Data records
--

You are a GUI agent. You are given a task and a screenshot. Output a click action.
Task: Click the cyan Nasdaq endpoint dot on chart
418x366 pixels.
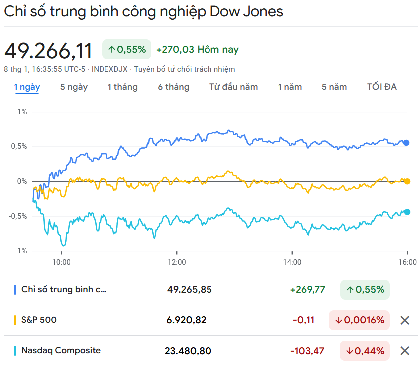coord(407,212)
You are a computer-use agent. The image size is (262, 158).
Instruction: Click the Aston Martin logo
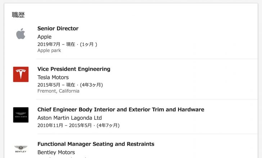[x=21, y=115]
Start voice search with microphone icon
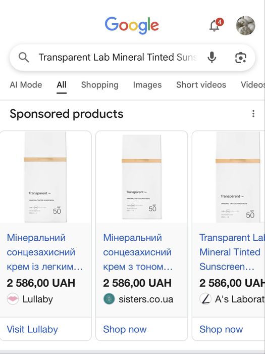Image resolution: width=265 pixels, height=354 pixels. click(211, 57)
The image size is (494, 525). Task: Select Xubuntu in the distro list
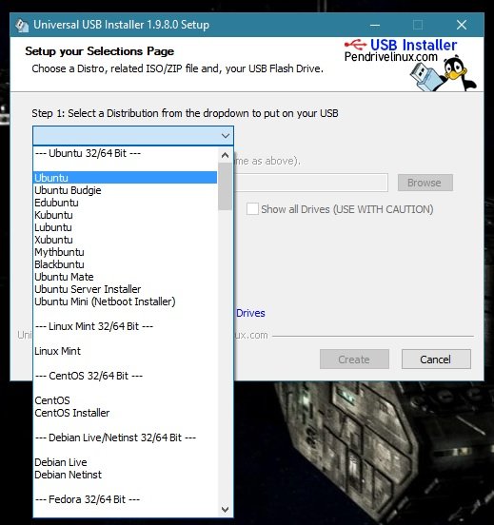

--

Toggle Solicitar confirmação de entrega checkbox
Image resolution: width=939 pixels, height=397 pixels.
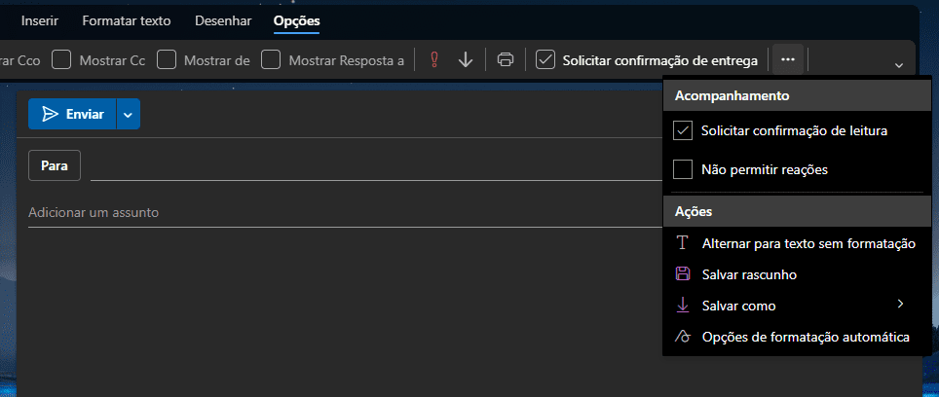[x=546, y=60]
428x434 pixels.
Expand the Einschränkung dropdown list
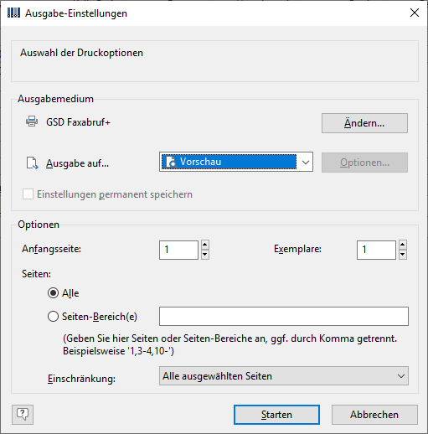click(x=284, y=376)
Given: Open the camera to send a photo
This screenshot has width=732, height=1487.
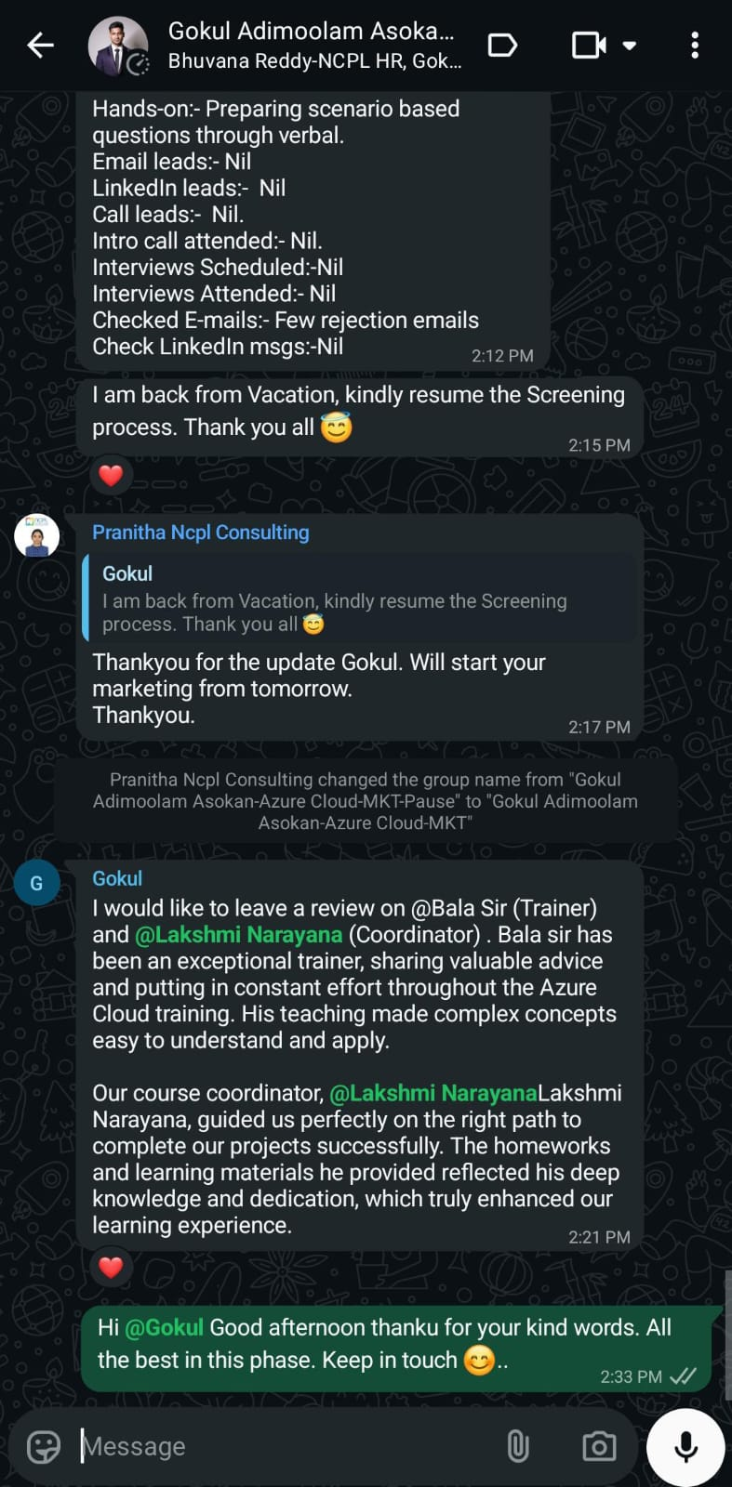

--

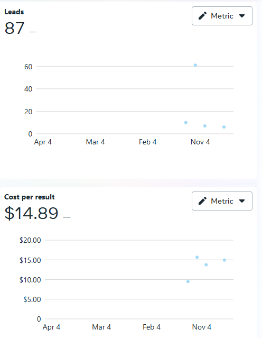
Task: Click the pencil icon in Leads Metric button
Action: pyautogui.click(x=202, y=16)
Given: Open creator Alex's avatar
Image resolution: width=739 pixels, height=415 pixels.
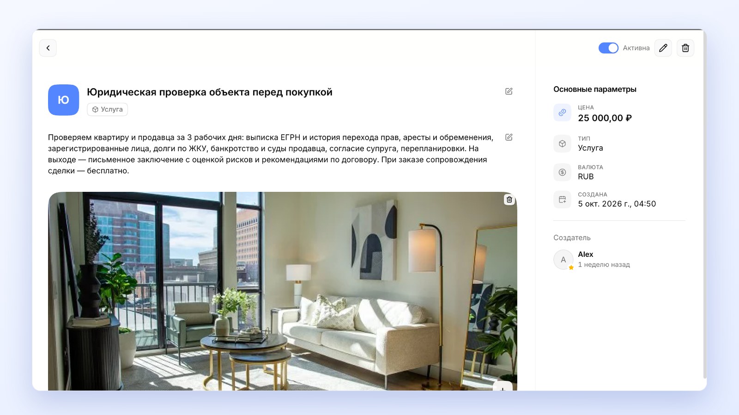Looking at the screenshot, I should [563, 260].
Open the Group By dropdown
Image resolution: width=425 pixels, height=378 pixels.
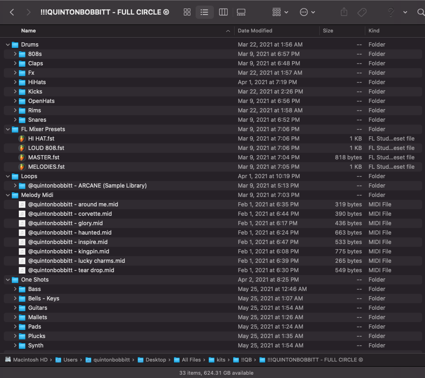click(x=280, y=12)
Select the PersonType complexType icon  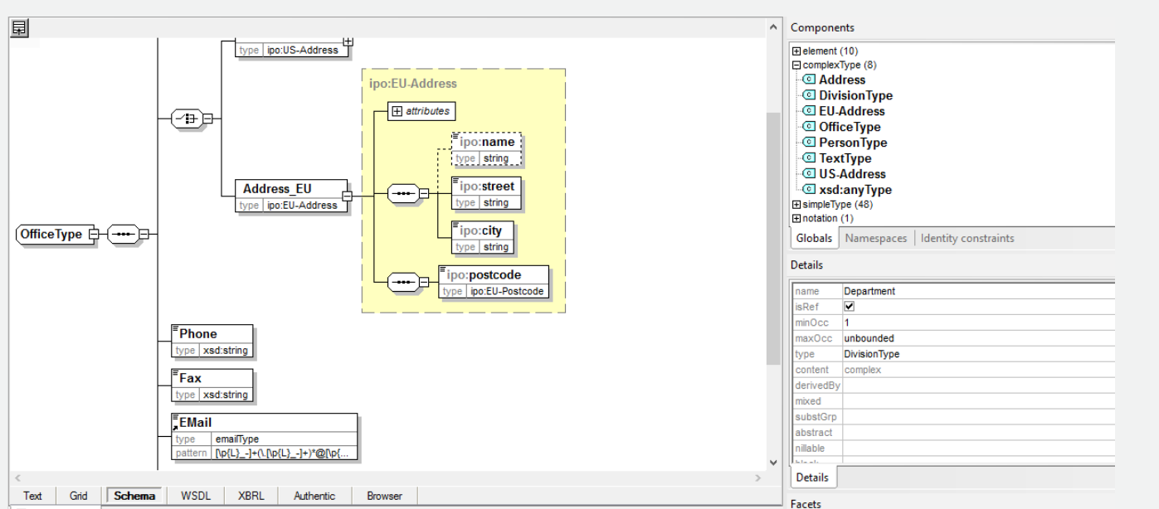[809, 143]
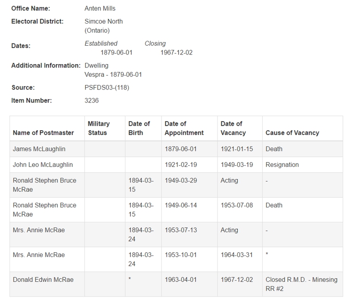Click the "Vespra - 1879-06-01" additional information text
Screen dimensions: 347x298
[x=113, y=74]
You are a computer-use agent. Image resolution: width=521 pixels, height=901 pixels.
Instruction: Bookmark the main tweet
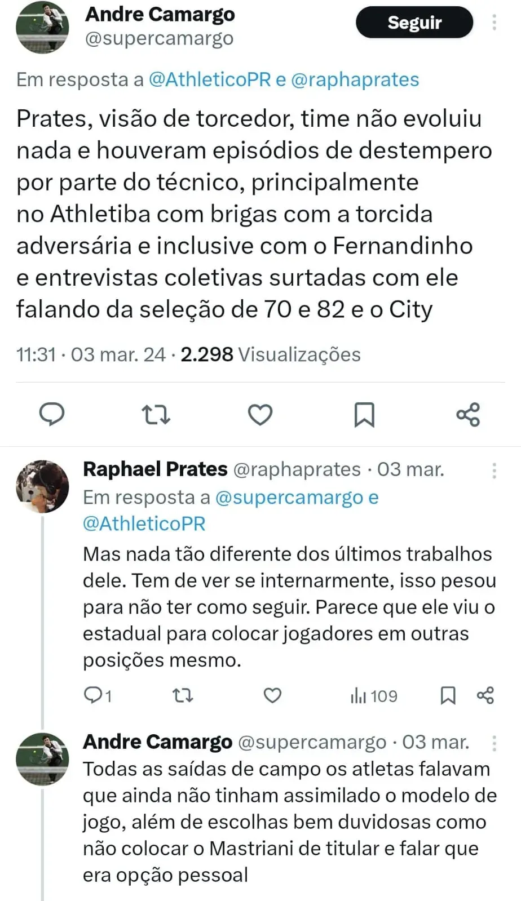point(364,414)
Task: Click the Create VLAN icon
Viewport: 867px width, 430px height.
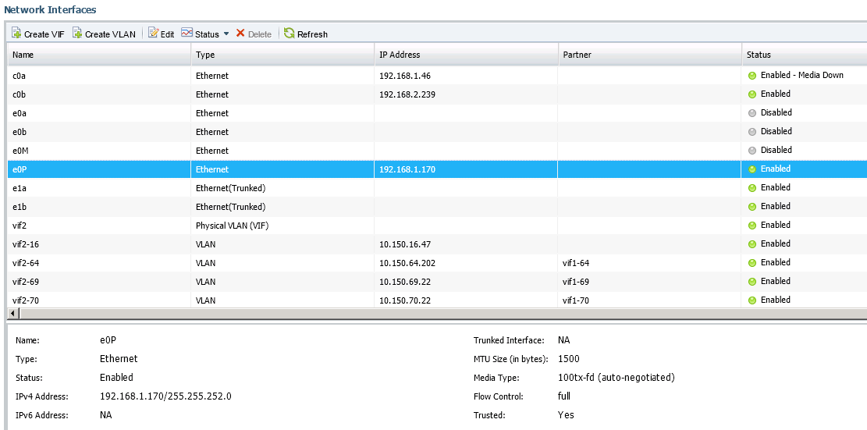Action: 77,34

--

#### Your instructions
Pictures are to be left out. Write out only the lines above starting at the one with "418x366 pixels." and ending at the one with "The image size is (494, 525).", both lines included, exactly.

#### Answer box
418x366 pixels.
coord(407,212)
You are a computer-use agent. The image size is (262, 158).
Instruction: Click the Aston Martin logo
[x=21, y=115]
Start voice search with microphone icon
Image resolution: width=265 pixels, height=354 pixels. click(211, 57)
The image size is (494, 525). Task: Select Xubuntu in the distro list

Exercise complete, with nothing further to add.